- Entries on locating visible targets -

⁂

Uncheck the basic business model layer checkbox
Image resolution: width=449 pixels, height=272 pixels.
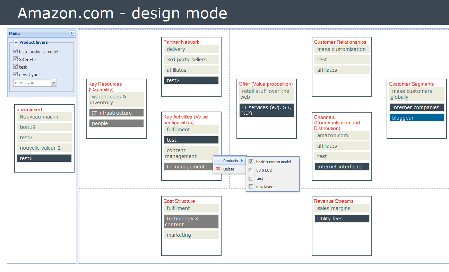[15, 52]
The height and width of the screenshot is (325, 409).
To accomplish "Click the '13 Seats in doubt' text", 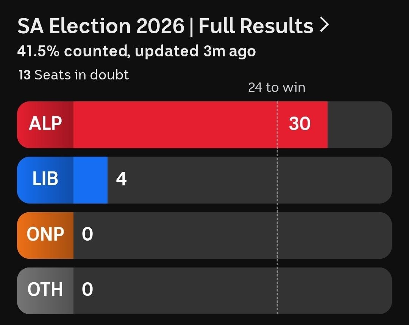I will 74,75.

⁂

- TASK REQUIREMENTS -
List every line of the entries above that contains the string "height", matching case exactly.

- PROBLEM SOLUTION -
Image resolution: width=449 pixels, height=272 pixels.
The height and width of the screenshot is (325, 409).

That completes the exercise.